A cloud hosted virtual machine instance with minimum dedicated memory. It decouples the running instance from its actual storage location (which might be a separate cloud/on-premise server). Such decoupled architecture might be needed for applications dealing with Big Data.

Disk less Nodes

Cloud instances which need not have dedicated VHD/volume attached to it. The applications can dynamically link to store and retrieve data from any storage device (either hosted in the same cloud or on-premise or on a different cloud) via socket connection (internet), shared storage etc.

Universal Installers

Next generation installers capable of reading any source format and installing directly on the remote systems or locally attached devices. When the software gets installed, the universal installer diverts the calls to the remote system (either hosted on the same cloud, or on-premise or on a different cloud). With fiber-optic links, speed wouldn’t be an issue in future.

Sandboxed Apps

Each running app is wrapped in its own sandbox. This acts as a shield protecting the app from cyber attacks (which is of greater significance for cloud-based machines).

Stateless Instances

Not just installation but even the data used by the application automatically gets saved on the remote system (either hosted in the same cloud, or on-premise or on a different cloud)

Lite Cloud Benefits

Cloud Security and Data Protection

Imposes two-level data security, first on the VM instance and second time on the storage server. It’s better to impose thorough security checks on one file server instead of each cloud instance.

Data Privacy

Apps are dynamically linked to data stored in a separate location on dedicated servers (can be in cloud or on-premise).

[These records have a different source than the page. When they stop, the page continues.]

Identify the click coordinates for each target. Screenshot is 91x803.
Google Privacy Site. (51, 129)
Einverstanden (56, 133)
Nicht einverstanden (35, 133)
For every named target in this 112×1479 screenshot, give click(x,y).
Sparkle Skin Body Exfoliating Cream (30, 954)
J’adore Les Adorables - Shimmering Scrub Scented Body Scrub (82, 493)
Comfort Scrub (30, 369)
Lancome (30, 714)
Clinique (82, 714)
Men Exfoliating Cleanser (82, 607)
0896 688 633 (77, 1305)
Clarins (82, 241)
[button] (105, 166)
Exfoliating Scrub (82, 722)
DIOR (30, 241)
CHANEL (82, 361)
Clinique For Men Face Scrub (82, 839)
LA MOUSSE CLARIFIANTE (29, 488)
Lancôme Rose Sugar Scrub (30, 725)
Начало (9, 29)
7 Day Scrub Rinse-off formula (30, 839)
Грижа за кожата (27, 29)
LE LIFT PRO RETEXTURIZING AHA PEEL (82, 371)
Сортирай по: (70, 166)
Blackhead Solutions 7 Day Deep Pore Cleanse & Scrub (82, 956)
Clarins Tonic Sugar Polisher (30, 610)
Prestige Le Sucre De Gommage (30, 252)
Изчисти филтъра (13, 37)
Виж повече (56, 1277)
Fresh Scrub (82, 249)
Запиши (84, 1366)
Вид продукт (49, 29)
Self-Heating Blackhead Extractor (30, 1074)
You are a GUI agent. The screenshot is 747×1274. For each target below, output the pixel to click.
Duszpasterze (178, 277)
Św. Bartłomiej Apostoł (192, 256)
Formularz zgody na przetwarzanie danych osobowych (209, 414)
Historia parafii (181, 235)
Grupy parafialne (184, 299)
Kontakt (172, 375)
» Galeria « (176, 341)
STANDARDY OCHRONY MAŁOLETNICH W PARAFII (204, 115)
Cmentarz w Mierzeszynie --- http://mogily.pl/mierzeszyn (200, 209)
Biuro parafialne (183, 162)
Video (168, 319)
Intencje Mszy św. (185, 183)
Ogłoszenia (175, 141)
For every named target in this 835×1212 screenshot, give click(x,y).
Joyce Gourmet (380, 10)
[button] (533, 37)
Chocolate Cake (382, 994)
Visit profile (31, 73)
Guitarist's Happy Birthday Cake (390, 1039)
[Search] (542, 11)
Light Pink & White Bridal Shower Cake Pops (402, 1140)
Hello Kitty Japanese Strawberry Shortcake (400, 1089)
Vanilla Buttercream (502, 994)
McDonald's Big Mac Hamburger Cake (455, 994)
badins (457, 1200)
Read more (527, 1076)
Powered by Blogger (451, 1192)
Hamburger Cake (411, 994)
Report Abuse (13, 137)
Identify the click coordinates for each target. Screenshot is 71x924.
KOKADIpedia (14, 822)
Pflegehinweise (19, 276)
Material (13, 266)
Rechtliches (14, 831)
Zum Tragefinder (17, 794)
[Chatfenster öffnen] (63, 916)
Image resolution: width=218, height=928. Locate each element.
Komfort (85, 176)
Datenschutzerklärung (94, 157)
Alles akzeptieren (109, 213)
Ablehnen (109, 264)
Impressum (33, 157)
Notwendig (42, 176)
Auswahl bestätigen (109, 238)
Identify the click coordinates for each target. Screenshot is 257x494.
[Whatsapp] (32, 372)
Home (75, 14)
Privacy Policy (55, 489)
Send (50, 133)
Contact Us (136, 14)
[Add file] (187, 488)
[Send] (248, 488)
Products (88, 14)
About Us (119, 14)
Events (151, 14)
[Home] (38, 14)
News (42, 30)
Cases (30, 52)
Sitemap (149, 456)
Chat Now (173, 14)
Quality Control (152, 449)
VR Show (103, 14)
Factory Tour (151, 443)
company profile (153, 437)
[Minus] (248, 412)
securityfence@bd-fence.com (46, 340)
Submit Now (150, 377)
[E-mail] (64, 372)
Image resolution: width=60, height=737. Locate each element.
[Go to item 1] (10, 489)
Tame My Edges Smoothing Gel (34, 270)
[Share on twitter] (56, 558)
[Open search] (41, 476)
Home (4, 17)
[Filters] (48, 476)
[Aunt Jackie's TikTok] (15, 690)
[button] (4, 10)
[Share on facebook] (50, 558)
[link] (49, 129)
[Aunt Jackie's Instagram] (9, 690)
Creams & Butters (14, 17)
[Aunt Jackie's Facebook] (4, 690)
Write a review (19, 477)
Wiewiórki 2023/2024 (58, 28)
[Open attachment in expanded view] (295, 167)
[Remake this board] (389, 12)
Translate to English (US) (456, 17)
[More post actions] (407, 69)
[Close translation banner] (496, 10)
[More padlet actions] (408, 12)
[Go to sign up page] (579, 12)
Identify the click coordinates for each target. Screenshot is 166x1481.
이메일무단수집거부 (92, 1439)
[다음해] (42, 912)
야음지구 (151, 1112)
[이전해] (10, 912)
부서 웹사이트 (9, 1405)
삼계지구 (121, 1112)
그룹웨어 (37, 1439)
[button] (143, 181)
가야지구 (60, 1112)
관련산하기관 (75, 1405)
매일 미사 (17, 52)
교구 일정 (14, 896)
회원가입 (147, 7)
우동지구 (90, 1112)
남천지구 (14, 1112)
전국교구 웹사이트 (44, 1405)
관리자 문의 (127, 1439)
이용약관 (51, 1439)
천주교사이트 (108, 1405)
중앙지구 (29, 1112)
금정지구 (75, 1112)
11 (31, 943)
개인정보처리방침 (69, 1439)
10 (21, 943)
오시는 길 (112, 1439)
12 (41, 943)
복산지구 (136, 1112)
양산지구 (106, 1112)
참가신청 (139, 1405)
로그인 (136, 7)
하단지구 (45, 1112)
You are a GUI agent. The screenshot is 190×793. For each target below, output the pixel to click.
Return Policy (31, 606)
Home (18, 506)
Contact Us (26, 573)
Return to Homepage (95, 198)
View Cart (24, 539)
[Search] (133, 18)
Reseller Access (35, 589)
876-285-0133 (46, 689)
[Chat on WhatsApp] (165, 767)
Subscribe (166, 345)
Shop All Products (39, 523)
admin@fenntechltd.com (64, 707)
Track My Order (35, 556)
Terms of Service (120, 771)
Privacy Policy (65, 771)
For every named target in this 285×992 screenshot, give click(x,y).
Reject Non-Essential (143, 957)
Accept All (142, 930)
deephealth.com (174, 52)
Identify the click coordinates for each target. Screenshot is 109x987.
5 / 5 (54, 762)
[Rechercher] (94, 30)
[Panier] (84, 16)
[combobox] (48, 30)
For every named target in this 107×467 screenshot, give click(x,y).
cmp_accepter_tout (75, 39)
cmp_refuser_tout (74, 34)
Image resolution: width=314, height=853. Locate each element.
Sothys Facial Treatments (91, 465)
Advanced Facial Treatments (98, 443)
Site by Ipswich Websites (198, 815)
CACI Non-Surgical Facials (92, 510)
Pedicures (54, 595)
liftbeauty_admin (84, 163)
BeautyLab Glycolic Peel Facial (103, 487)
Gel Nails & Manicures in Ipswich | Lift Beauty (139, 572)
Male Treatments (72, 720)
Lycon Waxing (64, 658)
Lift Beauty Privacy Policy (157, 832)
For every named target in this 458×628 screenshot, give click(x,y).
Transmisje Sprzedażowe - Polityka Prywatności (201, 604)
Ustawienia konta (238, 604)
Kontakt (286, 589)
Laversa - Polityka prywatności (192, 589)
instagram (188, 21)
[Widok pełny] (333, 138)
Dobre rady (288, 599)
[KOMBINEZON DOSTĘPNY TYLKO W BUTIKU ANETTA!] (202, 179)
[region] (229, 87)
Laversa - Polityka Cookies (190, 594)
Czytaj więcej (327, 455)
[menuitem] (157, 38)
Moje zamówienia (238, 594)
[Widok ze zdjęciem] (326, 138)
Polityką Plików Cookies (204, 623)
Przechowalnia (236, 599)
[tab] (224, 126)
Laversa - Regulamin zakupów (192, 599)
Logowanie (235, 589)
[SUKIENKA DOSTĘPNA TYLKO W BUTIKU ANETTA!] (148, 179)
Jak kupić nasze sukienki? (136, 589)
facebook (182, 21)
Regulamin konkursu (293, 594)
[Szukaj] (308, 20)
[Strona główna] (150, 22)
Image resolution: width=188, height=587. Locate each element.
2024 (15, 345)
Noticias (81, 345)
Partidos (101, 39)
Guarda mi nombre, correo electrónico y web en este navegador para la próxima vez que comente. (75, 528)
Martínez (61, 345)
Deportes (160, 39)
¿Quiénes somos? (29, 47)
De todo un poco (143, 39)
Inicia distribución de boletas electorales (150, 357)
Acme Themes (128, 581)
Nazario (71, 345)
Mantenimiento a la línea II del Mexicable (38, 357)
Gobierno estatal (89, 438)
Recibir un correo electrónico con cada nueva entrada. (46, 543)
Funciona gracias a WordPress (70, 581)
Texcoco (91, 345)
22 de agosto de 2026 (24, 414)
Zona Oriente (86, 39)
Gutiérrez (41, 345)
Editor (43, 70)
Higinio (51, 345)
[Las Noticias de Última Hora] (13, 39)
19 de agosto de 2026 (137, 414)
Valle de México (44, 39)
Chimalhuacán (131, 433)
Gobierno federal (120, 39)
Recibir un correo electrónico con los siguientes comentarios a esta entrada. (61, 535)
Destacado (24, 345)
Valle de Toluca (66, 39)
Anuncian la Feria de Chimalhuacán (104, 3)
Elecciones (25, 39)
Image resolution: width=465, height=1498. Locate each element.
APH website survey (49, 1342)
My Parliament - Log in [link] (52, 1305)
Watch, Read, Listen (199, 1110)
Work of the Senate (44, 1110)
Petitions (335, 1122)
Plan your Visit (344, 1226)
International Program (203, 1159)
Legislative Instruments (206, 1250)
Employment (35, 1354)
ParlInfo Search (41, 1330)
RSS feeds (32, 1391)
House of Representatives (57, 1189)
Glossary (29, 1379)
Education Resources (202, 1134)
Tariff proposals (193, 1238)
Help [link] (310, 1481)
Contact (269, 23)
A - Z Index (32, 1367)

On-premise file servers are beneficial to store sensitive data and apps.

Best of all clouds (Mix and Match)

Mix and match between different cloud providers (if the cloud provider allows this). For instance, you might run a VM hosted on AWS cloud and choose to save the data on a storage machine hosted in the Azure cloud (Hybrid Providers? Why not!)

Reduced cost

This reduces the cost as you don’t need dedicated VHD (virtual hard disk) attached to each of your cloud instances. Cloud providers can allow multiple users to share the same VHD. I am not sure whether AWS, Google or Azure offer such an option yet, but it’s not a bad idea to reduce costs (I think).

Designed for Elastic Computing

As Lite Cloud converts apps to be stateless, this is a perfect design for Elastic computing architecture. It also boosts scalability.

Built for Hybrid Cloud

Decoupling execution from the storage makes it easy for organizations to retain sensitive data/applications on-premise while linking it to cloud-based applications at the same time.